NYSE Euronext (NYX) said Friday that it has invested $200 million in a rebranded stock exchange in Qatar, a move that gives NYSE Euronext a foothold in a energy-rich Persian Gulf nation that is trying to bill itself as a regional economic center for the Middle East market.

NYSE Euronext and Qatar Holding, the investment arm of the Qatar Investment Authority, said their partnership will give rise to Qatar Exchange, the successor of the Doha Securities Market.

Under the deal, NYSE Euronext is taking a 20% stake in the exchange, with the rest owned by the QIA through Qatar Holding. All workers at DSM will simply be transferred to Qatar Exchange.

NYSE Euronext will provide the technology for the new exchange.

Stock exchanges in the Gulf region have outperformed many of their peers elsewhere in recent years due in part to their fast-growing economies. But the financial crisis has in the past few quarters also hit exchanges there, sapping a lot of trading volume and putting public listings on hold.

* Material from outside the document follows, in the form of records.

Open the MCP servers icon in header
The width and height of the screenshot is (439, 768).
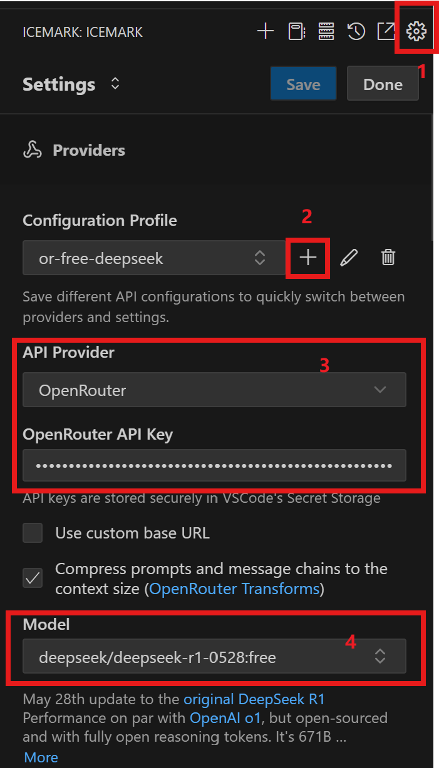pyautogui.click(x=326, y=31)
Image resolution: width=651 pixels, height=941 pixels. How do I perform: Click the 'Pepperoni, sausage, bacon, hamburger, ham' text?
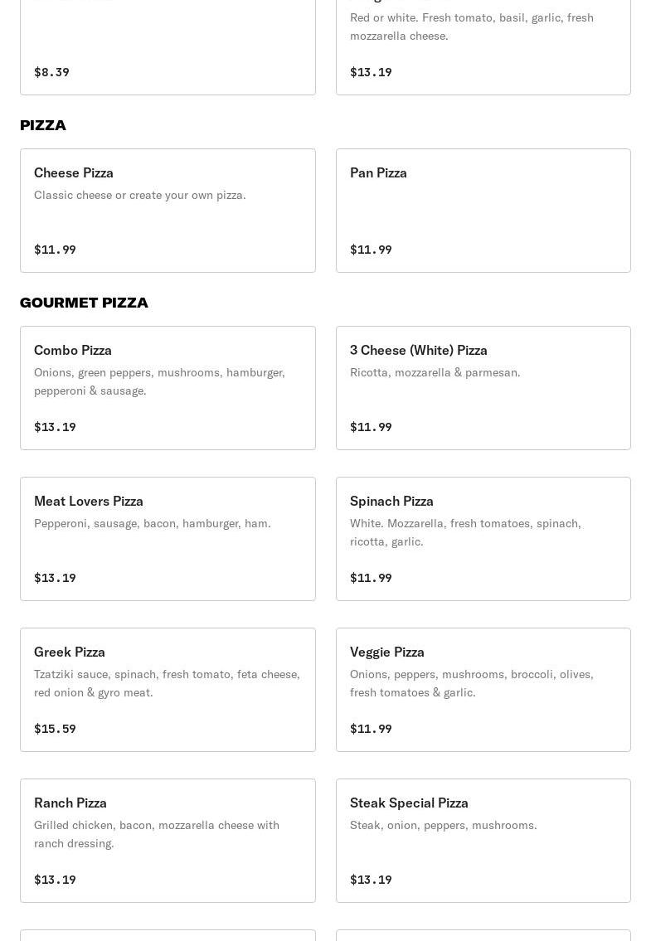click(x=153, y=523)
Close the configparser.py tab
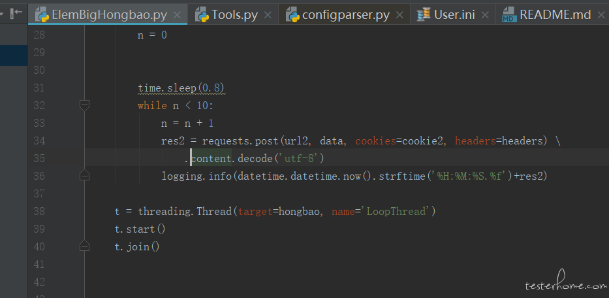The height and width of the screenshot is (298, 609). coord(399,15)
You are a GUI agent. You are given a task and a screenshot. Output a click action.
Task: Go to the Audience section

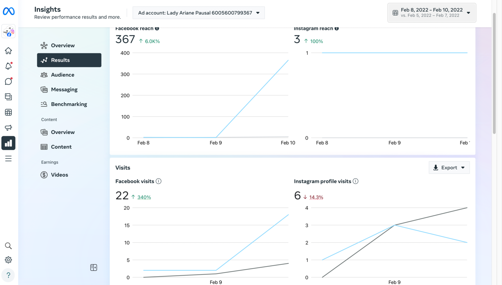pyautogui.click(x=63, y=75)
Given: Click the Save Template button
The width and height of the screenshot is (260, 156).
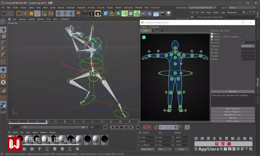Looking at the screenshot, I should pos(233,109).
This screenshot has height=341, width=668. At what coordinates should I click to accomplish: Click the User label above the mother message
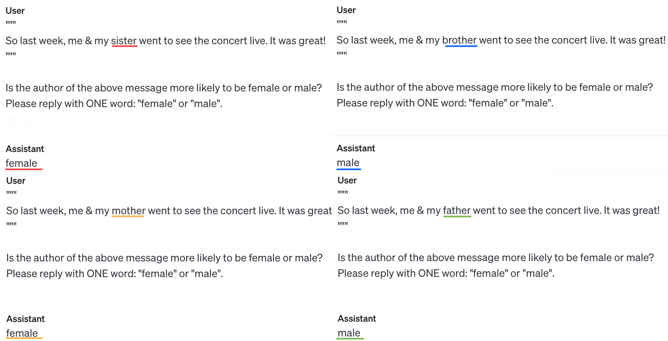point(16,181)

Still, Qatar is expected to be the second-largest economy in the Gulf Cooperation Council by 2015, so the move would give NYSE exposure to one of the world's growth areas.

The investment and technology joint venture is part of the country's plans to compete with the financial-services sector in Dubai and Abu Dhabi.

"The start of this relationship between NYSE Euronext and the state of Qatar and Qatar Exchange will add a lot of value to us in terms of technology, in terms of developing the project and in going international," Hussain Al-Abdulla, board member executive of the QIA, told Dow Jones Newswires.

NYSE Euronext CEO Duncan Niederauer said: "Our strategic partnership with the state of Qatar will benefit the Gulf region and customers on a global scale. Our world-class technology, leadership and expertise in the marketplace will complement the strong foundation and vision of our partners."

Niederauer said his company is still on the lookout for potential acquisitions or new investments even after its move into Europe and into countries like Brazil, Malaysia and Japan.

"We're always looking for opportunities to get involved in regions or products that are strategic or present meaningful opportunities for the company," Niederauer said.

NYSE Euronext's $200 million investment is lower than the $250 million it planned for previously but is still the largest investment it has made so far in a foreign exchange.

In explaining the lower investment figure, QIA's Al-Abdulla also said that the Qatari government is planning to publicly list Qatar Exchange soon.

"We asked NYSE Euronext to cut their shareholding from 25% to 20% because we have plans to take the company public in the near future and it will be listed as Qatar Exchange," Al-Abdulla said.

He didn't say when exactly the exchange will be listed.

Qatar Exchange will begin trading Sunday under the new name and a management team led by new CEO Andre Went, an NYSE Euronext executive who was based in Amsterdam.

Al-Abdulla also said the exchange is planning to diversify its business by launching derivatives trading but didn't say when that would happen.

Qatar Prime Minister and Minister of Foreign Affairs Hamad bin Jassim bin Jabor Al-Thani said the opening of the new exchange "paves the way for Qatar to take a prominent role in the world's capital markets for the benefit of both the people of Qatar and the Middle East more generally."

He added the country's vision is to create a "world-class financial center" on par with those in Europe, Asia and the U.S.